*Arbeitsanweisungen*
a - Entnimm dem Artikel über Nadine Angerer den Abschnitt, der mit „Nadine Angerer kann“ anfängt und sich bis „Sachen im Kopf.“ erstreckt, und gib ihn wortgetreu wieder.
b - Führe den Artikel über Nadine Angerer im Anschluss an seinen letzten Satz fort.

*Seite*
-------

Nadine Angerer kann als erste Torhüterin zum dritten Mal in Folge Weltmeisterin werden. Dabei hat die Frankfurterin oft tausend andere Sachen im Kopf.

Frankfurt/Main. Nadine Angerer verkörpert eine ganz eigene Lebensphilosophie. Wenn die Torfrau der deutschen Nationalmannschaft zwischen den Pfosten steht, ist sie ganz fokussiert auf den Fußball und weitgehend gefangen im Strafraum. Doch keine andere deutsche Nationalspielerin und WM-Teilnehmerin ist so viel herumgekommen und so interessiert am Rest der Welt. „Es ist tatsächlich eine Idee von mir, irgendwo in Afrika einmal ein Backpacker-Hotel aufzumachen. Da hätte ich Bock drauf“, sagt sie im Gespräch mit der Nachrichtenagentur dpa und lächelt. „Ich strotze oft vor Ideen.“

In ihrer Frankfurter Stadtwohnung mit Dachterrasse hängt eine große Landkarte, und Angerer schaut öfter mal träumend drauf. „Südamerika fehlt mir noch. Argentinien, Uruguay – das wäre ein Ziel. Das hebe ich mir auf.“ Bis 2012 läuft ihr Vertrag beim 1. FFC Frankfurt noch. „Nach meiner Karriere plane ich größere Reisen. Sechs Wochen „round the world“ geht einfach nicht während der Fußball-Saison“, erklärt die 32-Jährige. Mosambik und Südafrika haben ihr bisher am besten gefallen. Auf den Kapverden war sie mal vier Wochen.

„Ich lasse mich gerne treiben, da kriegt man das größte Input“, sagt Angerer. „Die meisten Sachen passieren, ohne dass ich sie plane.“ Alle rufen sie nur „Natze“. Manche bezeichnen sie als „das St. Pauli der Nationalmannschaft“, das Fachmagazin „kicker“ beschreibt sie als „angenehm verpeilt“.

-------

*Datenzeilen*
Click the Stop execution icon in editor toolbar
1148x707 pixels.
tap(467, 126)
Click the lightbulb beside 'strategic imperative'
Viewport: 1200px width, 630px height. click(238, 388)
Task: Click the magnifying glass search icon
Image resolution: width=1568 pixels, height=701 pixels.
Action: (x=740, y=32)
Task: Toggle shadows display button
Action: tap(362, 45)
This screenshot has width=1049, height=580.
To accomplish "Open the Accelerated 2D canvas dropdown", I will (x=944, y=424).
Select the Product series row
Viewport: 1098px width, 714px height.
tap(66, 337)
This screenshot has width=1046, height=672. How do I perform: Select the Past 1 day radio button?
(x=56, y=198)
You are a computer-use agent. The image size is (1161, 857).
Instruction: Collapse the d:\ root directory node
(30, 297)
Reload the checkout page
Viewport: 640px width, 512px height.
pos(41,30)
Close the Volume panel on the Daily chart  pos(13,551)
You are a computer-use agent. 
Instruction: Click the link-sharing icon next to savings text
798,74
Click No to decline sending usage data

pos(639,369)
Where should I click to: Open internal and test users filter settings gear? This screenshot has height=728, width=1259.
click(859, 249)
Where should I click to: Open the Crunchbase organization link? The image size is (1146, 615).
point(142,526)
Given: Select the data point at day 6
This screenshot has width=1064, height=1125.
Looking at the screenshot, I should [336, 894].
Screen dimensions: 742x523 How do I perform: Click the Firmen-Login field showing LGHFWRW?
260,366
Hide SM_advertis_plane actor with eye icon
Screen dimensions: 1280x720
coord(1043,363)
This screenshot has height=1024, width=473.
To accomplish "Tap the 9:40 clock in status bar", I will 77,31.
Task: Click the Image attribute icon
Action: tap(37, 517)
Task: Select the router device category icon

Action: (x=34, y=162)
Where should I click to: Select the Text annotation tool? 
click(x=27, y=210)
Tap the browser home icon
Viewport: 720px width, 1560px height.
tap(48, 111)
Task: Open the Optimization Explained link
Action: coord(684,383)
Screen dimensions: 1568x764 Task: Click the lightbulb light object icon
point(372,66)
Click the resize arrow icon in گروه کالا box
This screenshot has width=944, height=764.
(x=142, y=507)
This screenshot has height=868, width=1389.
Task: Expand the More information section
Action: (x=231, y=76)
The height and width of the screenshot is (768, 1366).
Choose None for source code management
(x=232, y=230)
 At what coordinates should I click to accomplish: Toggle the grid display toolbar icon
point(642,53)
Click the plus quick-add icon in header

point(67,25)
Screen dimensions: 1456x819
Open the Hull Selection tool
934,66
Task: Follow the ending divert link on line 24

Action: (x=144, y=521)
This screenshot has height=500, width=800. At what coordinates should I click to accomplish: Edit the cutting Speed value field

-------

*Lösungen im Einzelnen*
a -
Nadine Angerer kann als erste Torhüterin zum dritten Mal in Folge Weltmeisterin werden. Dabei hat die Frankfurterin oft tausend andere Sachen im Kopf.

b -
Angerer fotografiert gerne Häuser. Zudem hat der Berlin-Fan ein Faible für Dinge, die zumindest Patina haben oder gar eine Geschichte zu erzählen: Secondhandklamotten, Einrichtungsgegenstände aus den 70er Jahren, Fundstücke aus dem Sperrmüll, „weil diese Möbel Charakter haben“. So wie Angerer selbst. Mit ihrer oft trendigen Kopfbedeckung sticht sie abseits des Rasens aus dem Kreis ihrer wohlfrisierten und geschminkten jungen Mitspielerinnen heraus. „Immer wenn ich eine neue kaufe, kommt eine alte weg. Ich habe vielleicht so zehn, zwölf. Seit etwa zehn Jahren trage ich welche, ich denke, sie stehen mir einfach.“

Seit 1996 gehört die Frau mit der Mütze zur Nationalmannschaft. So viele Titel wie die in Lohr am Main geborene Unterfränkin hat keine andere Torhüterin der Welt gesammelt – insgesamt 15, darunter zwei WM- und vier EM-Triumphe. Bei der WM 2007 in China blieb sie 540 Minuten ohne Gegentor – das hat auch noch kein Mann geschafft. Von Bundesliga-Profis guckt sie sich viel ab. „Mit Raphael Schäfer bin ich befreundet. Ich trainiere ja einmal die Woche mit unserem Torwarttrainer von der Nationalmannschaft in Nürnberg“, sagt Angerer. „Manuel Neuer habe ich auch kennengelernt, das ist ein Supertyp. Und mit Michael Rensing habe ich früher ja trainiert.“

Trotz der Aufregung, der vielen Interviews und PR-Termine kann sich die Fußballerin ein Leben ohne Ball gut vorstellen. Viele ihrer Freunde, erzählt sie, hätten „gar nix“ mit Fußball zu tun. „Wenn ich unterwegs bin, wissen die gar nicht wo ich bin. Aber so etwas erdet ungemein.“ Eine ihrer besten Freundinnen ist Pfarrerin. Angerer grinst: „Wenn ich von Theo Zwanziger erzähle, dann sagt die: Theo wer?“

Für ihren Frankfurter Manager Siegfried Dietrich wäre die gelernte Physiotherapeutin auch mal eine gute Clubmanagerin. Die Nationalspielerin hinterfrage vieles, sei an allem interessiert. Doch Angerer schüttelt den Kopf. „Wenn ich bei einem Verein spiele, will ich zwar auch wissen, wie er funktioniert. Aber ich glaube, ich wäre keine gute Managerin, was finanzielle Dinge angeht.“ Außerdem lockt da noch Afrika. (dpa)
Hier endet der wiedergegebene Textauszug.